Download Infographic

Sydney, 24 October, 2013:  Veda, Asia-Pacific's leading provider of consumer and commercial data intelligence and insights today released the results of its consumer credit demand index for the third calendar quarter of 2013.  The index, which measures the change in consumer credit demand for the September quarter compared to the same period in 2012, showed that overall demand increased by 7.4% over the past year, up from 5.4% in the June quarter and the strongest quarterly result since 2006.
Overall mortgage enquiries increased to 9.7% in the September quarter, up from 7.9% in the June quarter, which at that time was the largest increase since June 2010.  The trend in the housing market continues upwards, with record low interest rates and improved consumer confidence providing impetus.
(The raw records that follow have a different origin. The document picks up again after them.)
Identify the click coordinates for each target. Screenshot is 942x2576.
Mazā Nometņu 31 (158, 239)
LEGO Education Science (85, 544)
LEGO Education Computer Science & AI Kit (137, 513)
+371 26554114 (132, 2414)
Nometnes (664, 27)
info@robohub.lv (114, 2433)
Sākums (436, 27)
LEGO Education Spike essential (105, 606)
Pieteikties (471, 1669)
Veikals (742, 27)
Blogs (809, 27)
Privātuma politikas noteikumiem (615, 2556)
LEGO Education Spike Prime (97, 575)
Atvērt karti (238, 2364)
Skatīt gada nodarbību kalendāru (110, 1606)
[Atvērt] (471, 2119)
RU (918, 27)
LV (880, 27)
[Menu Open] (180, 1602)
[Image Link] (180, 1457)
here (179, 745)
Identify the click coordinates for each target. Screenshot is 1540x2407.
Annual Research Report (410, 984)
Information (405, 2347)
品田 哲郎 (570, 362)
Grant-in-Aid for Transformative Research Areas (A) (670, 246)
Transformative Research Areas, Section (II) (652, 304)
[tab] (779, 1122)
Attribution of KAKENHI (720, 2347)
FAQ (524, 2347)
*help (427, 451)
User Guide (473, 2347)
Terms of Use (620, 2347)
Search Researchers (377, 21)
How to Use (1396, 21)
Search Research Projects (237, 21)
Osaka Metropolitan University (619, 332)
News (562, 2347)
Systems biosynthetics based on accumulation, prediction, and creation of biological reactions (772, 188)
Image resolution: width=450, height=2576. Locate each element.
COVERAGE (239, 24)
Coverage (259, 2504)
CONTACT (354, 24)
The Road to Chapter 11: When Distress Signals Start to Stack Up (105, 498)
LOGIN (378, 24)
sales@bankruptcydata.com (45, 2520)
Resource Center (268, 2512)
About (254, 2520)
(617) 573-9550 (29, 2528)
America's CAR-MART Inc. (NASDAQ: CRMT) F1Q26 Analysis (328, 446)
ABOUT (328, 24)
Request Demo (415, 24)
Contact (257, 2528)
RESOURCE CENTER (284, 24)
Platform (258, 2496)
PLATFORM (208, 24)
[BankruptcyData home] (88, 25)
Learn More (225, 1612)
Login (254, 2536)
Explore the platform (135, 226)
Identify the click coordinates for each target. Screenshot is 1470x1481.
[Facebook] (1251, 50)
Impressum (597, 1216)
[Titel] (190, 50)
Growth in mortgage enquiries has proven to be a six to nine month lead indicator of housing turnover and price growth. 
However, growth in mortgage enquires were not uniform across all states.  The most significant growth was in NSW (+14.4%) and SA (+11.6).  Growth in WA (+10.1%) also remained strong, however growth has slowed from being up 15% in the June quarter. Elsewhere, enquiries in VIC (+8.4%) have picked up strongly, while enquiries growth is less strong, but remains positive in QLD (+4.7%), TAS (+3.1%), ACT (+2.4%), NT (+0.7%).
“With the results in the September quarter we have now seen eight consecutive months of mortgage demand growth, with the rate of growth increasing across 2013,” said Angus Luffman, General Manager of Consumer Risk at Veda.
“During the last 18 months we have also seen a continuing trend of a greater proportion of enquiries from the 45+ age bracket. This tends to support other commentary and data indicating that the growth in housing market activity is being driven by increased housing market participation by investors rather than owner-occupiers. ”
The Veda Consumer Credit Demand Index personal loan and credit card data has also historically provided an early indication of movements in consumer spending and retail sales.  For personal loan enquiries annual growth eased nationally from 7.7% to 2.0% in the September quarter.  Weakness in personal loan enquiries has been particularly apparent in QLD (+0.2%), and TAS (+0.3%), with WA (+1.1%), VIC (+3.3%), NSW (+1.9%) and the ACT (+2.7%) also relatively weak.  In contrast, growth was stronger in SA (+5.6%), and the NT (+12.8%).
“In terms of consumer credit, personal loan enquiries continue to slow after a number of quarters of very strong growth. It also appeared there was a slow-down in car loan enquiries in the weeks around the Federal election in September,” said Luffman. 
“Credit card enquiries, however, jumped 13.7% compared to the previous year and the trend towards unsecured credit being taken as personal loans rather than on credit cards was reversed in the September quarter with credit card enquiry growth over six times that of personal loans.”
Credit card enquiries picked up strongly in the September quarter.  Nationally, annual growth in credit card enquiries accelerated from 2.9% in the June quarter to 13.7% in the September quarter.  Very strong annual growth in credit card enquiries of over 25% was recorded in SA (+25.2%) and the ACT (+27.7%).   However, strength was seen across all states in the September quarter:  NSW (+15.7%), VIC (+9.7%), QLD (+11.5%), WA (+12.7%), TAS (+8.4%), and the NT (+14.4%).
“The September quarter is seasonally a low demand quarter as consumers pay down balances ahead of taking on additional credit in the months before Christmas.”
 “The September quarter 2013 results were driven in part by some discrete marketing campaign activity by lenders but regardless were unseasonably strong. A weaker than usual 2012 September quarter also contributed to the year on year result,” said Luffman.